Task description:
Restate the full set of records exactly, without adding or dropping a word.
=-=-=
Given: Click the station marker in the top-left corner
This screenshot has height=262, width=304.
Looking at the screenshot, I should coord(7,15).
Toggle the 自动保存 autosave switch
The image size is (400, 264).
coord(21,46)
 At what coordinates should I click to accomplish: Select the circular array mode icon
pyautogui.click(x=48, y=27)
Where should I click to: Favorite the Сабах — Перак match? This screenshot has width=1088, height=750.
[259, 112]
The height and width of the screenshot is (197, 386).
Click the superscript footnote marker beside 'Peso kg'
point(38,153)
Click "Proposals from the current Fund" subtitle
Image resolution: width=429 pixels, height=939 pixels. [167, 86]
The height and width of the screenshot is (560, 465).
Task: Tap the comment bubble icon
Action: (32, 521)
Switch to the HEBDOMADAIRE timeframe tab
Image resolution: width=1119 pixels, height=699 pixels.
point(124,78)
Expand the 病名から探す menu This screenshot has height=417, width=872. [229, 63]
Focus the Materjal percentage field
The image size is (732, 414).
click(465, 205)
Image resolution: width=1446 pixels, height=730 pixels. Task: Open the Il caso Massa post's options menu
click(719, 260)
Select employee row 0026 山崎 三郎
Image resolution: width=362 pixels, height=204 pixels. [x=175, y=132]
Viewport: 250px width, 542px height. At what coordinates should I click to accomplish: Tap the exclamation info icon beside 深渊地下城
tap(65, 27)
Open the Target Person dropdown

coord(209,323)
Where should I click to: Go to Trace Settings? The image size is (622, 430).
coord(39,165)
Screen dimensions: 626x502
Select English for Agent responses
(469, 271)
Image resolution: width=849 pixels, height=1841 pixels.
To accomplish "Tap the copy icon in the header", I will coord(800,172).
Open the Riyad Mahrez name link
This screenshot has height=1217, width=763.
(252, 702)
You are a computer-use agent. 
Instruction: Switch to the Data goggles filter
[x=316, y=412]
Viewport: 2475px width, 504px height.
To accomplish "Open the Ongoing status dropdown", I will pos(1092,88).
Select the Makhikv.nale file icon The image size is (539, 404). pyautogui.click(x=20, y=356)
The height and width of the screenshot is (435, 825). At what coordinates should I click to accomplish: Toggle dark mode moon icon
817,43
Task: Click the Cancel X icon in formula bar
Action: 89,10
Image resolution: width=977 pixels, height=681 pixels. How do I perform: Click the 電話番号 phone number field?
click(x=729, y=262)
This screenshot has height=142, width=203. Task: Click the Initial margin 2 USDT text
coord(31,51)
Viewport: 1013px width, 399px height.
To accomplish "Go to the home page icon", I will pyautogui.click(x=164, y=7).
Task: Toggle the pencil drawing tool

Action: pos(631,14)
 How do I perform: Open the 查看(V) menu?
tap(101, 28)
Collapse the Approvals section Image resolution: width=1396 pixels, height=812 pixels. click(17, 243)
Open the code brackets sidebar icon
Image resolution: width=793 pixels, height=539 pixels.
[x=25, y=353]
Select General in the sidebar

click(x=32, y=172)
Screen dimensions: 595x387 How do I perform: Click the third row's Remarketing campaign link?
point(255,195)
=-=-=
Exercise solution:
Given: Click the station marker in the top-left corner
This screenshot has height=262, width=304.
Looking at the screenshot, I should coord(7,15).
Toggle the 自动保存 autosave switch
The image size is (400, 264).
coord(21,46)
 At what coordinates should I click to accomplish: Select the circular array mode icon
pyautogui.click(x=48, y=27)
Where should I click to: Favorite the Сабах — Перак match? This screenshot has width=1088, height=750.
[259, 112]
The height and width of the screenshot is (197, 386).
Click the superscript footnote marker beside 'Peso kg'
point(38,153)
Click "Proposals from the current Fund" subtitle
Image resolution: width=429 pixels, height=939 pixels. [167, 86]
The height and width of the screenshot is (560, 465).
Task: Tap the comment bubble icon
Action: (32, 521)
Switch to the HEBDOMADAIRE timeframe tab
Image resolution: width=1119 pixels, height=699 pixels.
point(124,78)
Expand the 病名から探す menu This screenshot has height=417, width=872. [229, 63]
Focus the Materjal percentage field
The image size is (732, 414).
click(465, 205)
Image resolution: width=1446 pixels, height=730 pixels. Task: Open the Il caso Massa post's options menu
click(719, 260)
Select employee row 0026 山崎 三郎
Image resolution: width=362 pixels, height=204 pixels. [x=175, y=132]
Viewport: 250px width, 542px height. At what coordinates should I click to accomplish: Tap the exclamation info icon beside 深渊地下城
tap(65, 27)
Open the Target Person dropdown

coord(209,323)
Where should I click to: Go to Trace Settings? The image size is (622, 430).
coord(39,165)
Screen dimensions: 626x502
Select English for Agent responses
(469, 271)
Image resolution: width=849 pixels, height=1841 pixels.
To accomplish "Tap the copy icon in the header", I will coord(800,172).
Open the Riyad Mahrez name link
This screenshot has height=1217, width=763.
(252, 702)
You are a computer-use agent. 
Instruction: Switch to the Data goggles filter
[x=316, y=412]
Viewport: 2475px width, 504px height.
To accomplish "Open the Ongoing status dropdown", I will pos(1092,88).
Select the Makhikv.nale file icon The image size is (539, 404). pyautogui.click(x=20, y=356)
The height and width of the screenshot is (435, 825). At what coordinates should I click to accomplish: Toggle dark mode moon icon
817,43
Task: Click the Cancel X icon in formula bar
Action: 89,10
Image resolution: width=977 pixels, height=681 pixels. How do I perform: Click the 電話番号 phone number field?
click(x=729, y=262)
This screenshot has height=142, width=203. Task: Click the Initial margin 2 USDT text
coord(31,51)
Viewport: 1013px width, 399px height.
To accomplish "Go to the home page icon", I will pyautogui.click(x=164, y=7).
Task: Toggle the pencil drawing tool

Action: pos(631,14)
 How do I perform: Open the 查看(V) menu?
tap(101, 28)
Collapse the Approvals section Image resolution: width=1396 pixels, height=812 pixels. click(17, 243)
Open the code brackets sidebar icon
Image resolution: width=793 pixels, height=539 pixels.
[x=25, y=353]
Select General in the sidebar

click(x=32, y=172)
Screen dimensions: 595x387 How do I perform: Click the third row's Remarketing campaign link?
point(255,195)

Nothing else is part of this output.